**Activity 1:**
From the Libya food security brief, transcribe the text starting at "People in need" and ending at "time in October.".
**Activity 2:**
In the Libya food security brief, condense the paragraph beginning "Environmental constraints limit the development" into a bulleted list that keeps its main facts.
**Activity 3:**
Take the Libya food security brief further, beginning after its final sentence.

══ Passage shown ══

Thursday, 14/11/2019 | 6:55 UTC+0
Libyan Newswire

GIEWS Country Brief: Libya 17-October-2019

FOOD SECURITY SNAPSHOT

Despite recovery in economic growth, insecurity and expensive agricultural inputs continue to limit crop production

Below average cereal crop harvested in 2019

People in need of assistance estimated at 0.8 million

Insecurity and expensive agricultural inputs continue to limit crop production

The planting of 2020 winter grain crops is about to start and will continue until mid November. The actual start of the planting depends on the soil moisture. Seasonal autumn showers started on time in October.

Environmental constraints limit the development of agriculture in the country. About 85 percent of the 15.4 million hectares of agricultural land is classified as pasture, about 1.8 million hectares as arable and 300 000 hectares as permanent crops, mostly fruit and olive trees. The area suitable for irrigation is about 470 000 hectares, but only some 240 000 hectares are currently irrigated due to concerns over the depletion of underground water. Cereals are mostly cultivated in the coastal regions, where rainfed production or cropping with supplementary irrigation is possible, and in the arid southern areas under full irrigation. Wheat is used exclusively for human consumption, while all the other cereals are used as animal feed. The most commonly grown vegetables are tomatoes, peppers, onions and leafy greens.

═══
══ Information provided ══

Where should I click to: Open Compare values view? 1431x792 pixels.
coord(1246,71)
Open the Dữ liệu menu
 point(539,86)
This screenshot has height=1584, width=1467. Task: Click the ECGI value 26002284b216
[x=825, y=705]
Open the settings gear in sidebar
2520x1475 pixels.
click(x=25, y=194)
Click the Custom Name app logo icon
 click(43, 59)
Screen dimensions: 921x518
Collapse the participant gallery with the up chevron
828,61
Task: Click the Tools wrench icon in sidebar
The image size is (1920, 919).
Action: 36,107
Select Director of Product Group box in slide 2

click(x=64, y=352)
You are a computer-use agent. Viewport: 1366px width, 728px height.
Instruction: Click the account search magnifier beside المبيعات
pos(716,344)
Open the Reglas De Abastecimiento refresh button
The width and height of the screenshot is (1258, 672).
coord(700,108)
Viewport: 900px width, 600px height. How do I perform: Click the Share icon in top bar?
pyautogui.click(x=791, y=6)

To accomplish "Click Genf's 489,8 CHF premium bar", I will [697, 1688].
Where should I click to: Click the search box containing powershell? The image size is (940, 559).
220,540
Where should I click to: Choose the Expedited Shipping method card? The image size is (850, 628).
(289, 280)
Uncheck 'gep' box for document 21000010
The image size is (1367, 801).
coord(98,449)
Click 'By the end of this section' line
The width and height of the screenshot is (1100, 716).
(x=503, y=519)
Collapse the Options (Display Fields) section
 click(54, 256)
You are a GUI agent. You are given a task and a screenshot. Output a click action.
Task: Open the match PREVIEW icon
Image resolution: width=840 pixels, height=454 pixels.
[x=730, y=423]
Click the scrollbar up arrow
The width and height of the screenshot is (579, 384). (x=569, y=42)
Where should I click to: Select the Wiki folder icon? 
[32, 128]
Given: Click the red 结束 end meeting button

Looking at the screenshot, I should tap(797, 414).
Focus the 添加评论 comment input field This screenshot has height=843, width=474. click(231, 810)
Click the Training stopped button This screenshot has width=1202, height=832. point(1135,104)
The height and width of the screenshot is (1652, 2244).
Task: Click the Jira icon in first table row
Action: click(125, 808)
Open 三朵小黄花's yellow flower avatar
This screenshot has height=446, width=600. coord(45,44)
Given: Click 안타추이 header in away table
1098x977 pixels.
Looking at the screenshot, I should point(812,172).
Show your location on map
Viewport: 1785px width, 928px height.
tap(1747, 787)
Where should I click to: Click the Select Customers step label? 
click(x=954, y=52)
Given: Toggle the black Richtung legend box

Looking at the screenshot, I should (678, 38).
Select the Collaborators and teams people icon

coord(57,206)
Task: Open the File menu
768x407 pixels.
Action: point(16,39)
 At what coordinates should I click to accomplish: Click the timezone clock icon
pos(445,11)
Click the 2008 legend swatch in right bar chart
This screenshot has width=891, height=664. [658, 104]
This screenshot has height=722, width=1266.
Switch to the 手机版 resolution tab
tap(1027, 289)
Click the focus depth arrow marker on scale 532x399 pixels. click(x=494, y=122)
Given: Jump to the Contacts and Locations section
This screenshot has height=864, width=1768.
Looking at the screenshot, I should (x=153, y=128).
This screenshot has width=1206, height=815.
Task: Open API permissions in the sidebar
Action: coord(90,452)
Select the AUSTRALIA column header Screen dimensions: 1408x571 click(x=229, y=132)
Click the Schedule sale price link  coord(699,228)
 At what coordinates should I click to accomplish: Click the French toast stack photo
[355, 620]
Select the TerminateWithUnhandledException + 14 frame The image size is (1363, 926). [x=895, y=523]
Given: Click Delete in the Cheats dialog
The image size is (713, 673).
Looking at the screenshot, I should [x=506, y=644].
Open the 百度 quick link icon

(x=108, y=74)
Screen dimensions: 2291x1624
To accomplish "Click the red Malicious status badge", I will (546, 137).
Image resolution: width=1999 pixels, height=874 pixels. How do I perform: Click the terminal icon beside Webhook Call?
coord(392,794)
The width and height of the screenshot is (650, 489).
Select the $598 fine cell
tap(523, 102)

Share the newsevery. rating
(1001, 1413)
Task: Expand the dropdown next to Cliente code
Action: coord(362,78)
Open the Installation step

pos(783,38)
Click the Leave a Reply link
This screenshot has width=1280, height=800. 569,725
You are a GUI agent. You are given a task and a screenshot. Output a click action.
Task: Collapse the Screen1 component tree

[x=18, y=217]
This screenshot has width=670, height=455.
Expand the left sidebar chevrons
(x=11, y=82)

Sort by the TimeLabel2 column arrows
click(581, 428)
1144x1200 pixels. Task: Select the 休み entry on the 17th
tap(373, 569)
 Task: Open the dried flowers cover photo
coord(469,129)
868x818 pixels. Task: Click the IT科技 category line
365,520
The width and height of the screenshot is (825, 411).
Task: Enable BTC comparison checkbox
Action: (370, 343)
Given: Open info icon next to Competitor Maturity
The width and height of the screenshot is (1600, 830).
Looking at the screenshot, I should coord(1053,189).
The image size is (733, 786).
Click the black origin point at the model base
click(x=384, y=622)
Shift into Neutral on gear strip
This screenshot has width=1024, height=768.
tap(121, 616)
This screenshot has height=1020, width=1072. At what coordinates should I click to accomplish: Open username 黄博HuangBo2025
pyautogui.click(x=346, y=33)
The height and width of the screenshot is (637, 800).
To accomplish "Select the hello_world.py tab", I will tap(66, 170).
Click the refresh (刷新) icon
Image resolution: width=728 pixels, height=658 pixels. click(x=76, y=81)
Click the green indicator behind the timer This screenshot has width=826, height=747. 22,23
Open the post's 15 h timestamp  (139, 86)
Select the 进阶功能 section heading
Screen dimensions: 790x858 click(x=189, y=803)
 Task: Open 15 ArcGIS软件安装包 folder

═══

**Exercise response 1:**
People in need of assistance estimated at 0.8 million

Insecurity and expensive agricultural inputs continue to limit crop production

The planting of 2020 winter grain crops is about to start and will continue until mid November. The actual start of the planting depends on the soil moisture. Seasonal autumn showers started on time in October.

**Exercise response 2:**
- Environmental constraints limit agricultural development.
- Agricultural land totals 15.4 million hectares: about 85 percent pasture, about 1.8 million hectares arable and 300 000 hectares permanent crops, mostly fruit and olive trees.
- About 470 000 hectares are suitable for irrigation, but only some 240 000 hectares are irrigated because of concerns over underground water depletion.
- Cereals grow mainly in the coastal regions, under rainfed or supplementary irrigation, and in the arid south under full irrigation.
- Wheat is used only for human consumption, and all other cereals are used as animal feed.
- The most common vegetables are tomatoes, peppers, onions and leafy greens.

**Exercise response 3:**
Although agriculture contributed less than 3 percent to the Gross Domestic Production (GDP) in 2010 (last information available), over one fifth of the population is engaged in a variety of agricultural activities, often producing crops only for household consumption. Farmers report that power cuts, insecurity as well as expensive seeds, water, fuel, tools and machinery limit their capacity to produce. Sheep and goats dominate livestock production, mostly in the interior of the country. Livestock producers complain about the lack of veterinary services, vaccines and medicine as well as the high costs of feed and fodder.